Kaugummis statt Medikamente
Die Ergebnisse einer neuen Studie haben Dr. Antonius Beermann zu einer ungewöhnlichen Aktion inspiriert: Patienten, die am Darm operiert wurden, bekommen ab sofort im Clemenshospital Kaugummis ans Krankenbett gelegt.

Was ungewöhnlich klingt, ist aber medizinisch absolut sinnvoll, weiß der Oberarzt der Klinik für Anästhesiologie und operative Intensivmedizin: „Nach einer Operation am Darm braucht der Körper sehr lange, bis wieder Stuhlgang möglich ist. Das führt häufig zu einem Blähbauch, die Patienten fühlen sich unwohl und haben Schmerzen. Bisher hat man dann Medikamente gegeben, die den Körper aber auch belastet haben. Neue Erkenntnisse zeigen nun, dass Kaugummi kauen genauso gut hilft und dabei ganz ohne Nebenwirkungen ist.“
Daher hat Beermann zusammen mit dem Chefarzt der Klinik für Allgemein-, Viszeral- und Gefäßchirurgie, Prof. Dr. Udo Sulkowski, den „Kaugummi-Service“ ins Leben gerufen. Im hauseigenen Design wurden Päckchen mit genau der richtigen Dosiergröße und einer aufgedruckten Kauanleitung angefertigt, die nun jeder Darm-Patient im Clemenshospital erhält. „Wir als zertifiziertes Darmzentrum sehen uns natürlich auch in der Pflicht, auf derartige neue Erkenntnisse zu reagieren und diese optimal zum Wohle des Patienten umzusetzen“, sagt Sulkowski.

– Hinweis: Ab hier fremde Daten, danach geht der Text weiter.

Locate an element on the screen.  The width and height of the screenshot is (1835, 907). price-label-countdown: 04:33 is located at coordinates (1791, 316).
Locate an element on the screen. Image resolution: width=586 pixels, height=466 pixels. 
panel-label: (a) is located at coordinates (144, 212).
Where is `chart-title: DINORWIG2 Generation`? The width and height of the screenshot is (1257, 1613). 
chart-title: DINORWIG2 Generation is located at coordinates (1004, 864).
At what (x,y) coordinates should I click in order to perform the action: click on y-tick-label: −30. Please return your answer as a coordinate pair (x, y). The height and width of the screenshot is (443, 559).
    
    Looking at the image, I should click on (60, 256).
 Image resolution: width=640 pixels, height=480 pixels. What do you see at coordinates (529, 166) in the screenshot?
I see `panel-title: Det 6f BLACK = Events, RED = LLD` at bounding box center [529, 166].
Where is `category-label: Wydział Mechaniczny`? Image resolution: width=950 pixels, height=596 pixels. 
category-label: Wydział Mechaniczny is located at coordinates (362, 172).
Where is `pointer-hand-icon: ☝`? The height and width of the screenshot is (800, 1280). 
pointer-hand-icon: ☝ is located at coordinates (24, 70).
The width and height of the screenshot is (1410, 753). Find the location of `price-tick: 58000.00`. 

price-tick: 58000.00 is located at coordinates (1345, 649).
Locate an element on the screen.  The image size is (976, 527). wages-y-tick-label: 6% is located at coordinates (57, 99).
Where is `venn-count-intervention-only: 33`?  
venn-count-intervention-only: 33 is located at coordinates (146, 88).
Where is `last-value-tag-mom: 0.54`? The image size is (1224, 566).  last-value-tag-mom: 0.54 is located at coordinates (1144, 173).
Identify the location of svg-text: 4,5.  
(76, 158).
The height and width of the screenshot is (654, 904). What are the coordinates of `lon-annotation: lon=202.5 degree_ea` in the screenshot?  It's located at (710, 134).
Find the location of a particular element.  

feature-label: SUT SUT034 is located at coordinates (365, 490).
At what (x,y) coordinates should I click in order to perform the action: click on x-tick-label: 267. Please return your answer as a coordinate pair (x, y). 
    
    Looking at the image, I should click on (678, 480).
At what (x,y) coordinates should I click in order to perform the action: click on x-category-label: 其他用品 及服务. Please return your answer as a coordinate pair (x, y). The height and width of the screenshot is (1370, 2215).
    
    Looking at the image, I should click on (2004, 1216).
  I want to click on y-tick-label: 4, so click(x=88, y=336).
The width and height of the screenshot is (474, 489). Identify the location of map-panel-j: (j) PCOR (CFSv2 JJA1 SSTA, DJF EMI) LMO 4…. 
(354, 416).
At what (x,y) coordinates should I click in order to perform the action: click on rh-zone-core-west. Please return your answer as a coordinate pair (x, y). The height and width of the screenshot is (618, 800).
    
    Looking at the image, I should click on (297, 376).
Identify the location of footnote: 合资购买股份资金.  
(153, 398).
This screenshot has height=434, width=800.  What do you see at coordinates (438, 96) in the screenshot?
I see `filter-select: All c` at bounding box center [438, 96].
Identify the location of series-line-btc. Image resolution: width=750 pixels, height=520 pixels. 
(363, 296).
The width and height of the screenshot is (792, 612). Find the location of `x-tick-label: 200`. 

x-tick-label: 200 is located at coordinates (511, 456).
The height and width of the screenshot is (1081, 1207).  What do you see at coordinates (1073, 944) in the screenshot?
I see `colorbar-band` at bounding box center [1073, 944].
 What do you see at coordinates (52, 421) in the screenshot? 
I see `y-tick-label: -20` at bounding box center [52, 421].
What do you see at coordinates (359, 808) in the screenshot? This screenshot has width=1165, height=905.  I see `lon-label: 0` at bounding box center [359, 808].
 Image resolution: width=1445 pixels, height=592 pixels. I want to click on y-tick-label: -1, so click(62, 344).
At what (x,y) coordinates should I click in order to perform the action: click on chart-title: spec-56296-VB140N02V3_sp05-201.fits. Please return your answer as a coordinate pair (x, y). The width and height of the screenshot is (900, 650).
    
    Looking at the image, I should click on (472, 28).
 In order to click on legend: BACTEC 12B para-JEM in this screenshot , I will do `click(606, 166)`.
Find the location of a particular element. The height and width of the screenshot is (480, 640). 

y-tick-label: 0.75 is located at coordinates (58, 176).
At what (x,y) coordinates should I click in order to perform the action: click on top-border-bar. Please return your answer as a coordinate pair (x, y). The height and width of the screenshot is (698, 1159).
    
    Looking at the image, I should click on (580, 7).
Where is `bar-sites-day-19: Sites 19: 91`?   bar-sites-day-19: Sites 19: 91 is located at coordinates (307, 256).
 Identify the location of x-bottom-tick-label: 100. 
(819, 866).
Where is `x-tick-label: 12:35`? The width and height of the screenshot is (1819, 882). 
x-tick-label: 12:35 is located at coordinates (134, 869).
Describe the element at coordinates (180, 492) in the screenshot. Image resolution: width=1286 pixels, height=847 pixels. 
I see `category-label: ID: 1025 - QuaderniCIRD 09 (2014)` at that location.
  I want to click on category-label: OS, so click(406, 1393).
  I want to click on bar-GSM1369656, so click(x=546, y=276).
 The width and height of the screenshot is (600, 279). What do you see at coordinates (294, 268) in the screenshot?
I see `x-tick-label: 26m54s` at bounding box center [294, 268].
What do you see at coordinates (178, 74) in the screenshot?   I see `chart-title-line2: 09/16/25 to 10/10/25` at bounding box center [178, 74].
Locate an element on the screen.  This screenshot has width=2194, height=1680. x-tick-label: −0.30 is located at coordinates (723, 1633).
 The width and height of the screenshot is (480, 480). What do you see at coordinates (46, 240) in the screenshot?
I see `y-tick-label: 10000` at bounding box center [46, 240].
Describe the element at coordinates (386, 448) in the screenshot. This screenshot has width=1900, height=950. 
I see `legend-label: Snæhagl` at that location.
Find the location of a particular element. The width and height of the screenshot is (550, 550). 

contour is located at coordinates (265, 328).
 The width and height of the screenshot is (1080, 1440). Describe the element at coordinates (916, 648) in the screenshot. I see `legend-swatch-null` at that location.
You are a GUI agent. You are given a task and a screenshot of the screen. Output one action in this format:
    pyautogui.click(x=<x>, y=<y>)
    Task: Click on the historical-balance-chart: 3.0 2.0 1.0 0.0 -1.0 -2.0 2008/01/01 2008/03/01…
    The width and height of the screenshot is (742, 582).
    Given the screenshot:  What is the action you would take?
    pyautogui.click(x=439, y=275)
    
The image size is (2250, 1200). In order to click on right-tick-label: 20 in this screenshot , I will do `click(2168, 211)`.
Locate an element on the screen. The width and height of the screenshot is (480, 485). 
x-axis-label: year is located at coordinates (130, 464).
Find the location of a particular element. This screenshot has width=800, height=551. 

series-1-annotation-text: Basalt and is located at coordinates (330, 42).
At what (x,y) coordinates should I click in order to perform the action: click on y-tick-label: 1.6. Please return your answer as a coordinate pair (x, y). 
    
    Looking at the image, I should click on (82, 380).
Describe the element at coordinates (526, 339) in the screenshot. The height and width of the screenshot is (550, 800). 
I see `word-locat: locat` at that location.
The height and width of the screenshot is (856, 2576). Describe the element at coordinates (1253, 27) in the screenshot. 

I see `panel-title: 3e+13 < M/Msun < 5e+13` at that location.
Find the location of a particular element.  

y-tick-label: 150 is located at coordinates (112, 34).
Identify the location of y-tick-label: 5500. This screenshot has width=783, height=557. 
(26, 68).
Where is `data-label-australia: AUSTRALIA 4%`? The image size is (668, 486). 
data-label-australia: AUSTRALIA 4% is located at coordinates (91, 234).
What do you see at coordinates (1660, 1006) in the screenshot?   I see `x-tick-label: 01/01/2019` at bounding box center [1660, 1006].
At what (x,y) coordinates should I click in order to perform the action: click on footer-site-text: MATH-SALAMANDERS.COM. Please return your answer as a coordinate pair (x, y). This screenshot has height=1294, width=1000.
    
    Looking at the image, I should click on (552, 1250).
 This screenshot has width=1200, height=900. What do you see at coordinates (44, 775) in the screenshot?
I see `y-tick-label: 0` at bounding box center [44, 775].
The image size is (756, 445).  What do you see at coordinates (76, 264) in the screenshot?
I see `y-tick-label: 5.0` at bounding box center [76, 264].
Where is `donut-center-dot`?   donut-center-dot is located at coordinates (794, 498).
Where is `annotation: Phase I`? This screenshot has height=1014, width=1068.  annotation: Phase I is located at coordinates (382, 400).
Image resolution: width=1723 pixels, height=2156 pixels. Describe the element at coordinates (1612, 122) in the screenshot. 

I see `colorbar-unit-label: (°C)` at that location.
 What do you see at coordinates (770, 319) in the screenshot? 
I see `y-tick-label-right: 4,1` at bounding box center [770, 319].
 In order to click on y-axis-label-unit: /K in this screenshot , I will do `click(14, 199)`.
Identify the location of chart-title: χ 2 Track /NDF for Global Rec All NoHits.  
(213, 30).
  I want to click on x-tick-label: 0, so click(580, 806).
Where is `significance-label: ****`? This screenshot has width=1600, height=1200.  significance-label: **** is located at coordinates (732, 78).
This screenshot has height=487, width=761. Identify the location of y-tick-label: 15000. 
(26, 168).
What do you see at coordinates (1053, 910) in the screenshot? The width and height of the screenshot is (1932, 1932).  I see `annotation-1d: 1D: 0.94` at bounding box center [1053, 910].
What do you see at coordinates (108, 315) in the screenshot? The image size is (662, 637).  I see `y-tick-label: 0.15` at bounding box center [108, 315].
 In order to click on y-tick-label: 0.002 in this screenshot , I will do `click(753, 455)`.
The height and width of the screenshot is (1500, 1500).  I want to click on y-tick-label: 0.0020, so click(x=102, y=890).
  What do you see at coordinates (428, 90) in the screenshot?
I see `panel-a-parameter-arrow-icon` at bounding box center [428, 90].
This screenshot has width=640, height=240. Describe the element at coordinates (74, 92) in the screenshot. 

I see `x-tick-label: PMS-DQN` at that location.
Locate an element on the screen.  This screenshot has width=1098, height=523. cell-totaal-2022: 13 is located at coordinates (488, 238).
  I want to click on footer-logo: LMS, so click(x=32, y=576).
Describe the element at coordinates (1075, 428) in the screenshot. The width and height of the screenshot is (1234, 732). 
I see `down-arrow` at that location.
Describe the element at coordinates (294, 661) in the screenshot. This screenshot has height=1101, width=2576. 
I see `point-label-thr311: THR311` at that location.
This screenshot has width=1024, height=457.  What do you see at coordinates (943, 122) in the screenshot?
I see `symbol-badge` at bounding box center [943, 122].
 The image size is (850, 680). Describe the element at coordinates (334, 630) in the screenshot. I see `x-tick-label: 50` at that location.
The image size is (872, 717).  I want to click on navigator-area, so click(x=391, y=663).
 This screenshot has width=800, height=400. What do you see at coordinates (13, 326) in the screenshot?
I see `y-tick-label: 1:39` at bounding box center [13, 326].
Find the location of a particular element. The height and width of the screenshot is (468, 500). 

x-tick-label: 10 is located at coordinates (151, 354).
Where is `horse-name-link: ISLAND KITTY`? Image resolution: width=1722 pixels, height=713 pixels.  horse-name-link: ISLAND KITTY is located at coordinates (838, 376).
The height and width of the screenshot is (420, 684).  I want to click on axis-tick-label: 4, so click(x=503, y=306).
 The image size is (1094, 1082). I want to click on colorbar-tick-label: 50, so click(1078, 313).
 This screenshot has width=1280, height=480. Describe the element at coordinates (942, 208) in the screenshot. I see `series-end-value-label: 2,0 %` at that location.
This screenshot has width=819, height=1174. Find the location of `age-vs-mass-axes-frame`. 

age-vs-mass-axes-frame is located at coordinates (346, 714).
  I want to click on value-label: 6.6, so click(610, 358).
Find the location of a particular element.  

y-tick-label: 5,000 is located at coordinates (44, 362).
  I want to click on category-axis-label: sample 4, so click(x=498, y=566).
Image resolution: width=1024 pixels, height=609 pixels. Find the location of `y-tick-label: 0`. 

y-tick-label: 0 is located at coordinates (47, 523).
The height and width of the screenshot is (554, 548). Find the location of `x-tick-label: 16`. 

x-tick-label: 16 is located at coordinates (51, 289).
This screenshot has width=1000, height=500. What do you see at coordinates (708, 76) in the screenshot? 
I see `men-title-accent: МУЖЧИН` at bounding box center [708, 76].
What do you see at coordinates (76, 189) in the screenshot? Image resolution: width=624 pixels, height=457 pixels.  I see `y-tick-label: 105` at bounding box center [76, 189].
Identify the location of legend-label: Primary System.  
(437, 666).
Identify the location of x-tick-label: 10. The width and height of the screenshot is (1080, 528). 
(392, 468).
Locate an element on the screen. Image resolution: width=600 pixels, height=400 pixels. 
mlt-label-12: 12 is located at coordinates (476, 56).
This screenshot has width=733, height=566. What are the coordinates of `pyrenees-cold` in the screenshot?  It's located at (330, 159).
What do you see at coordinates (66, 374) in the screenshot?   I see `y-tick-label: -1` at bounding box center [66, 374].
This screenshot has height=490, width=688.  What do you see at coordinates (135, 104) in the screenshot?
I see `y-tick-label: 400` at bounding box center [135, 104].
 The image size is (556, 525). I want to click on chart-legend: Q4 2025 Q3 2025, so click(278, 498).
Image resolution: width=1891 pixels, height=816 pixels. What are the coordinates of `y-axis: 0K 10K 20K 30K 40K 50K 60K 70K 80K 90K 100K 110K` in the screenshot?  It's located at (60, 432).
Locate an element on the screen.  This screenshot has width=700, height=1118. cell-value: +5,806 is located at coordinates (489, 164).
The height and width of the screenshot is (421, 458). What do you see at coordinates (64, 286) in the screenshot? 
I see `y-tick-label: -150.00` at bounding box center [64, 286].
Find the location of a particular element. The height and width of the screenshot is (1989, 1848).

Die Patienten freuen sich über die Idee und sind dankbar, ganz ohne Medikamente etwas gegen ihre Beschwerden machen zu können.


Die beiden Oberärzte Dr. Antonius Beermann (l.) und Tim Wessels
erklären den Patienten Bernhard Warode (l.) und Heinrich Wesselmann
die positive Wirkung des Kaugummikauens.